Incidentally, the axles are stepped down from 1/8" to 1.5mm to take the cranks. The reason being that this stops any chance of the Loctite retaining compound that is used to fix the cranks from spreading further down the axle and into the axle bearings.

Manning Wardle current collection system

Current collector system is by a removable plate with phosphor-bronze strip located in brass studs. Each stud is slotted and then pressed into a copper clad paxolin plate. The strips are then bent to shape so as to contact the wheels, slipped into the slots and - presto! - a dab with the soldering iron and they are there for keeps. Unlike the usual bit of wire, they don't twist and the best thing is that as the plate is screwed rather than glued on, re-adjusting the tension is simply a matter of removing a couple of screws.

Barclay Chassis for On16.5

Barclay chassis

One from the Locos n Stuff collection. What could be simpler? An inside frame 0-4-0 with outside cylinders.....except that this one has Walschaerts valve gear. It is also compensated in that it has a rocking front axle on a kife edge pivot.
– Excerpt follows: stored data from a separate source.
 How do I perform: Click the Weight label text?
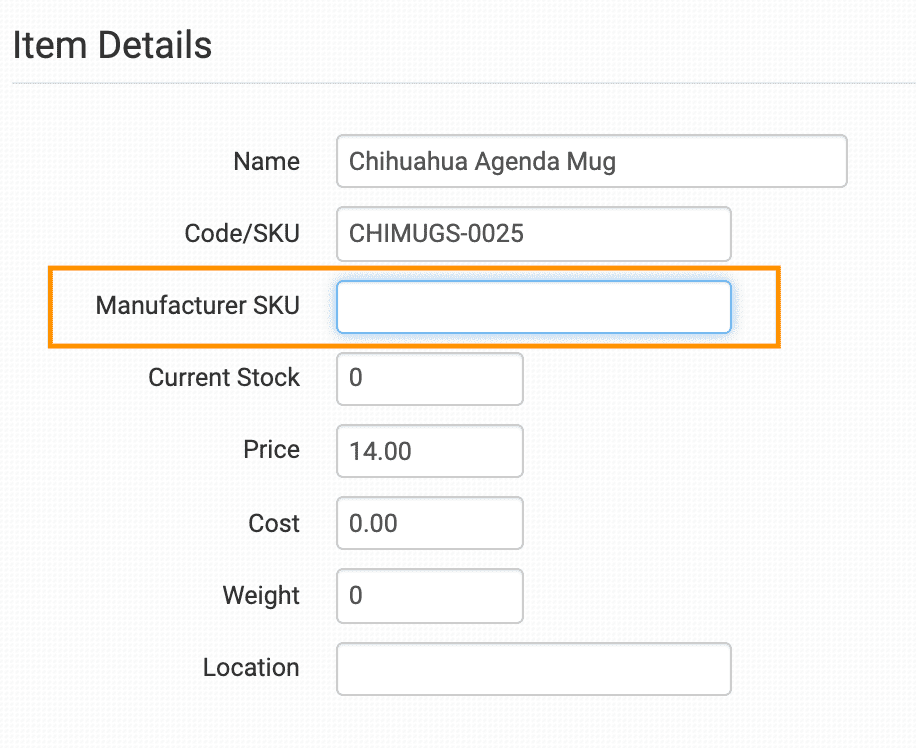(261, 596)
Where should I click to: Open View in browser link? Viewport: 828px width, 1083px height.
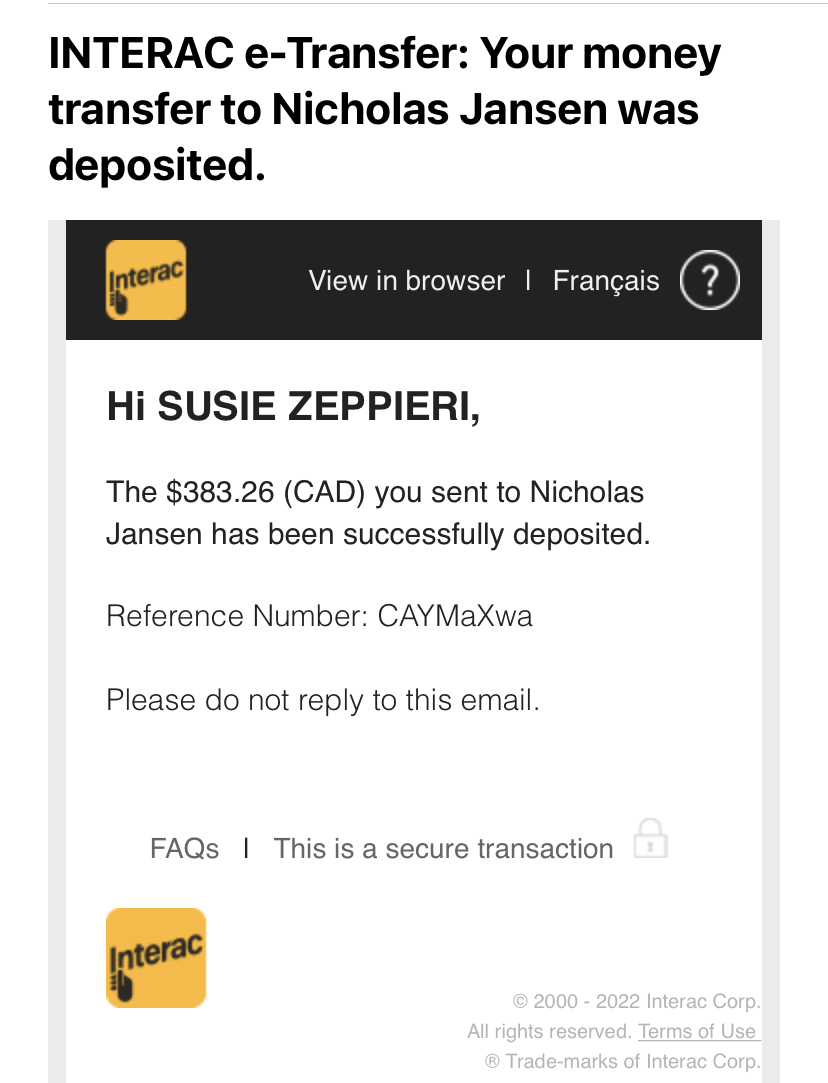point(407,280)
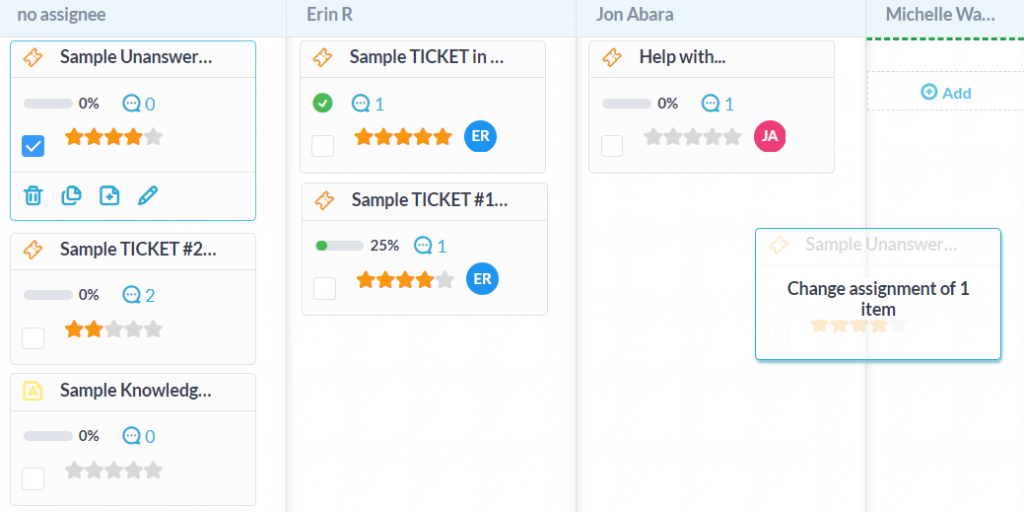Click green completed checkmark on Sample TICKET in card

click(322, 103)
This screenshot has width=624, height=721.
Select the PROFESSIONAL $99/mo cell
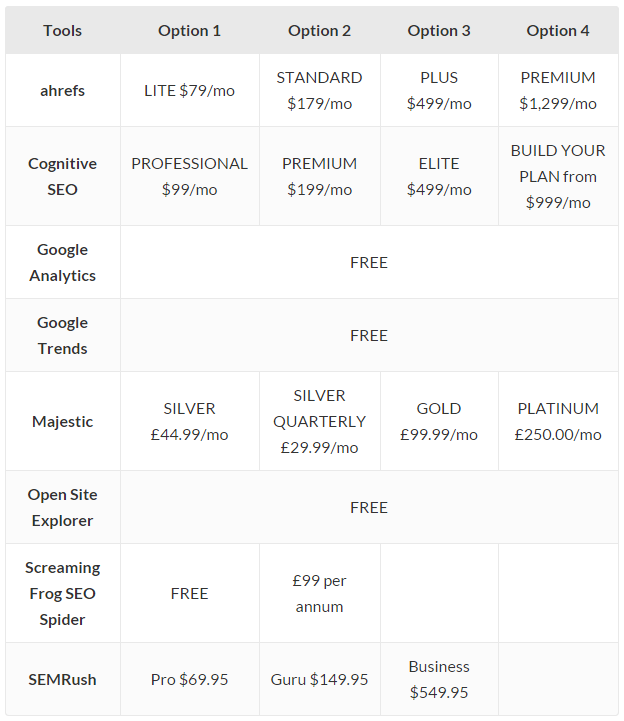click(189, 177)

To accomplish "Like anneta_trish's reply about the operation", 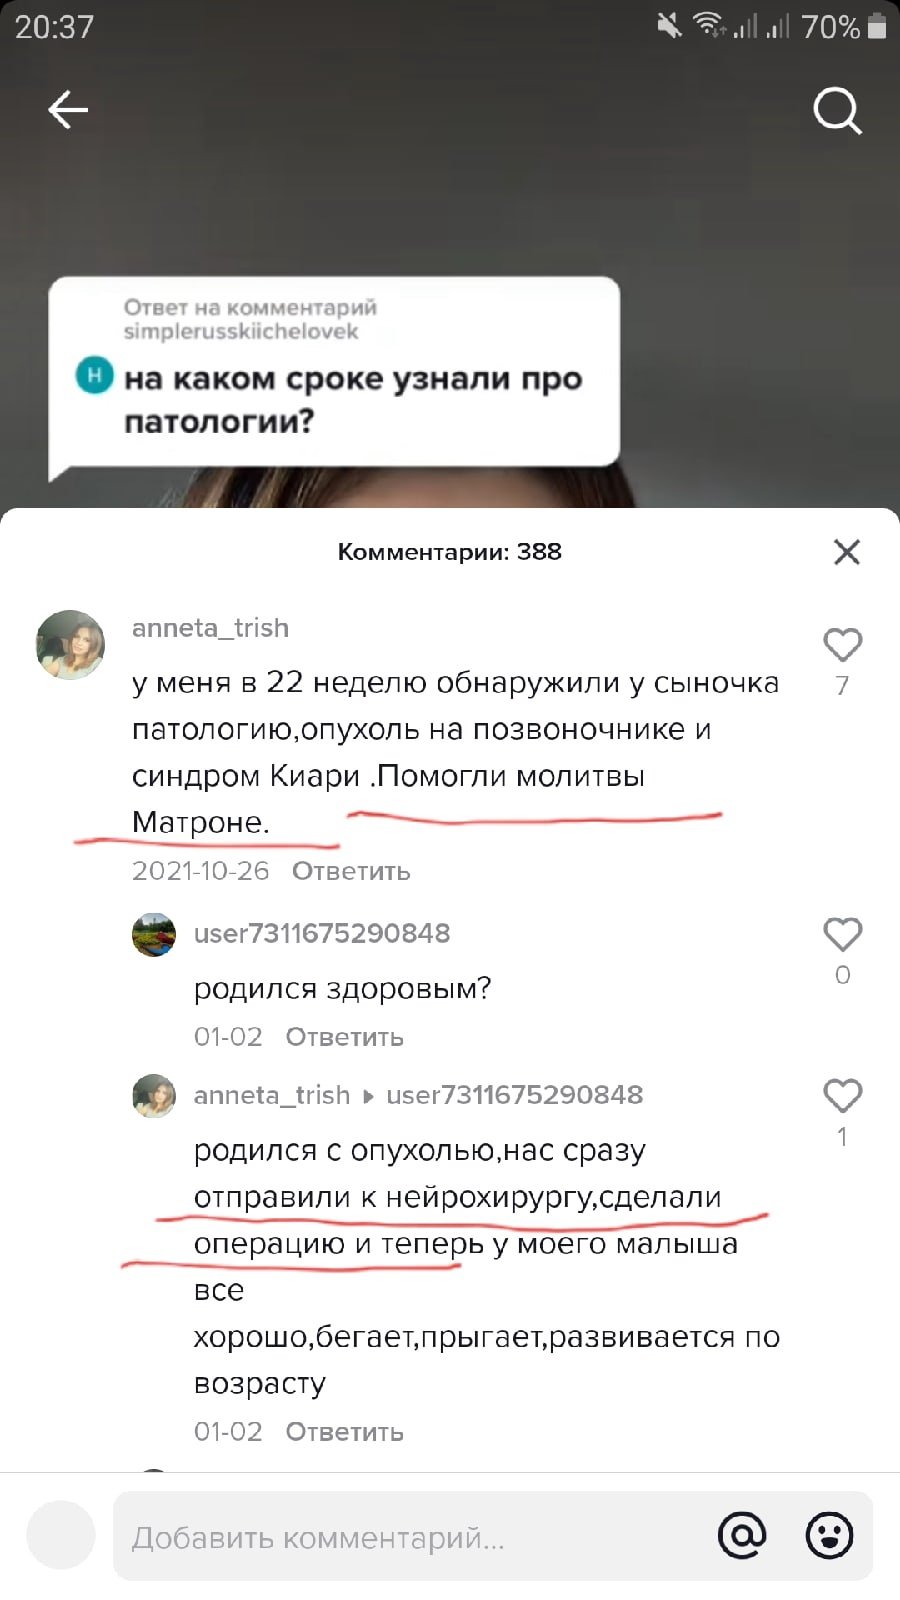I will click(843, 1097).
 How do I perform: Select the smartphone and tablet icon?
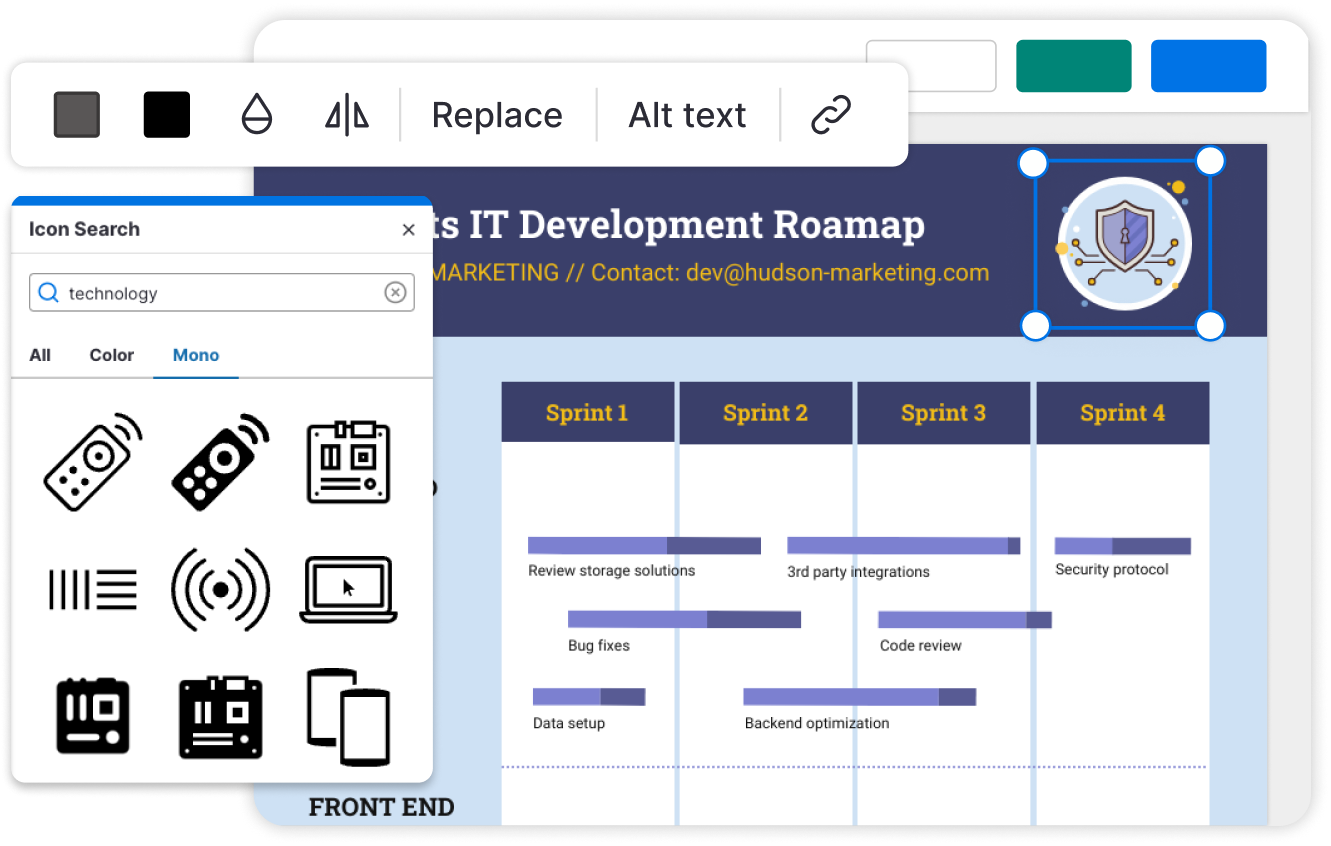(x=347, y=716)
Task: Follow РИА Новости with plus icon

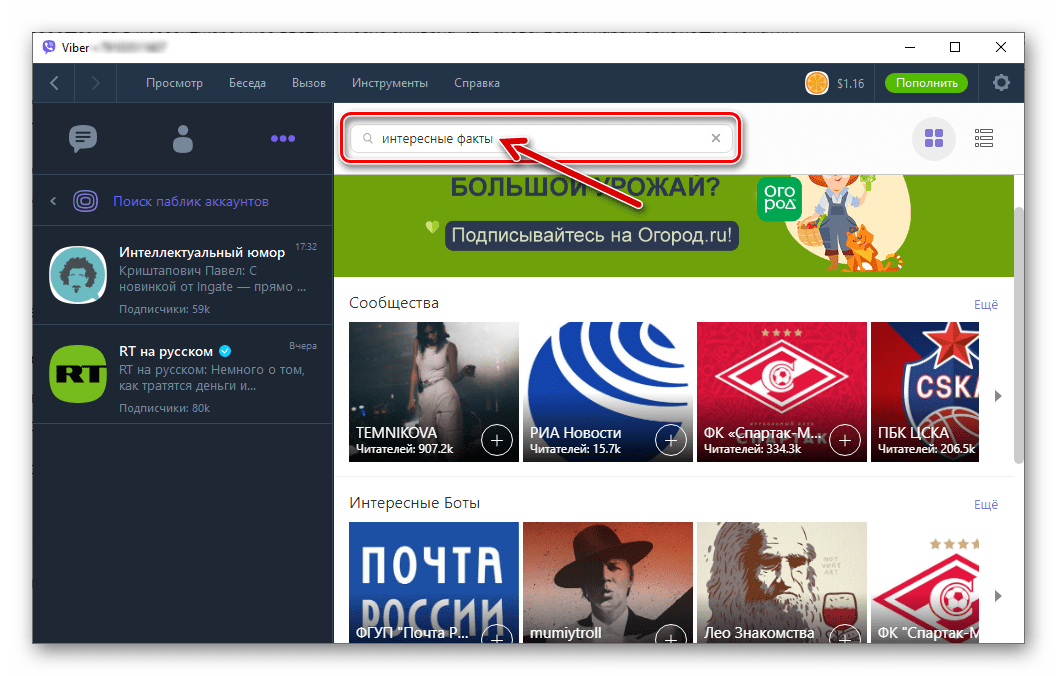Action: point(670,439)
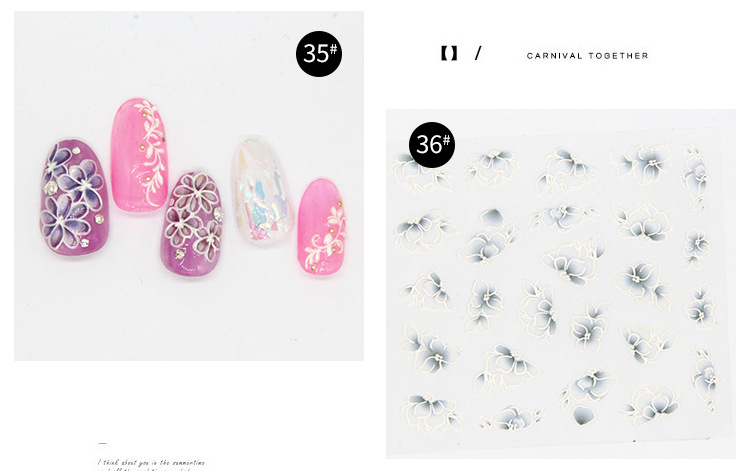Select the middle purple nail with outlined flowers
The width and height of the screenshot is (750, 471).
[x=192, y=224]
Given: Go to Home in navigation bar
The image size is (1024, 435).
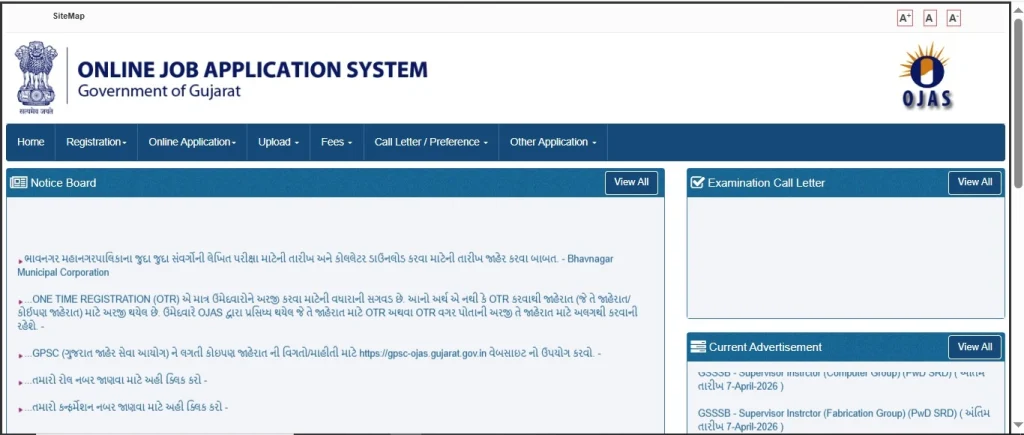Looking at the screenshot, I should 31,142.
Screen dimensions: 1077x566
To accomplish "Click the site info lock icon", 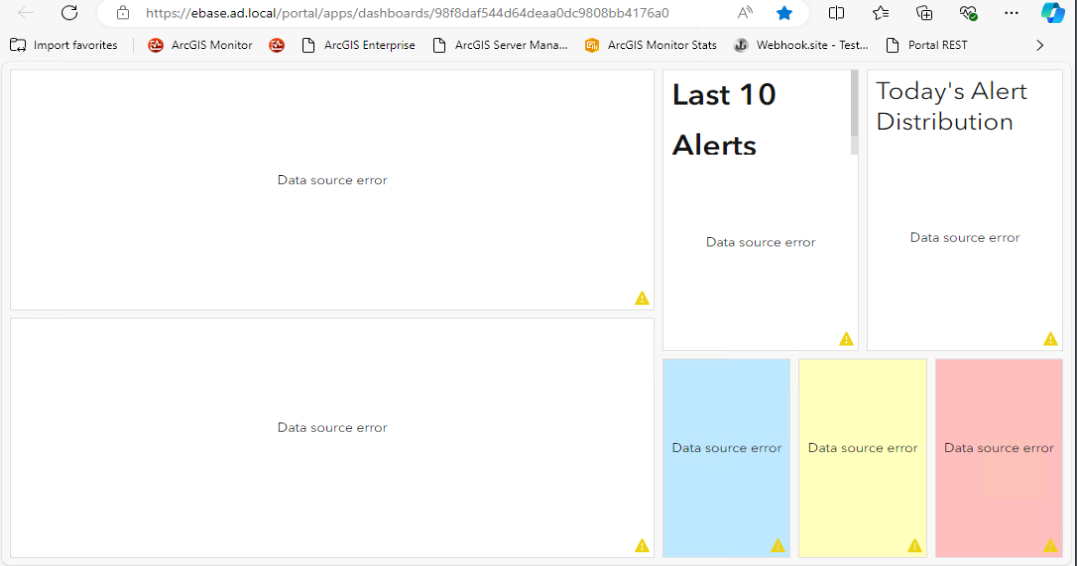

I have no idea how good or how bad the client's trackwork is going to be, so as a professional builder - and to ensure customer satisfaction - I always tend to err on the side of caution. This in turn meant spacing out the cylinders to allow for a tad more 'waggle-room' between the back of the crosshead and the front coupling rod retaining screw. Which also meant in turn that the combined filler and slide bar support casting needed to be moved outwards from the chassis sideframes with a pair of turned brass spacers. And so it went on.

Barclay chassis in bits

Ah yes, and the Walschaerts gear. Almost all UK kits - DJH interestingly excepted who use shouldered rivets (but there again, this could be a legacy of the days when some of 4mm their kits used to be available fully built from the factory) - employ the 'soldered-pin' method of construction for these components. I always have a pathalogical fear of soldering a pin joint up solid - possibly because it has happened to me once or twice - so prefer if I can to use screws. The Barclay's rods are pretty close to being dead to scale, so rather than making a completely new set of valve gear motion from scratch with bigger rod and link ends, I went to turned brass rivets with 0.5mm shanks made up on the wee Pultra 1750, and peened them over with a (very) small ball pein hammer under a jeweller's eyeglass. In the interests of making everything demountable for painting, I did however have to make new expansion links, and a pair of anchor links, as in my eagerness, I had opened out the hole in the crosshead drop link a bit bigger than I should have.... Oh, and the screw-on return cranks are also new, filed on their backs until they sat at the right angle, then secured with a dab of loctite. Not ideal, but I think even a watchmaker would baulk at thinking of drilling the crankpin and return crank in-situ for a drive fit 0.25mm locking pin....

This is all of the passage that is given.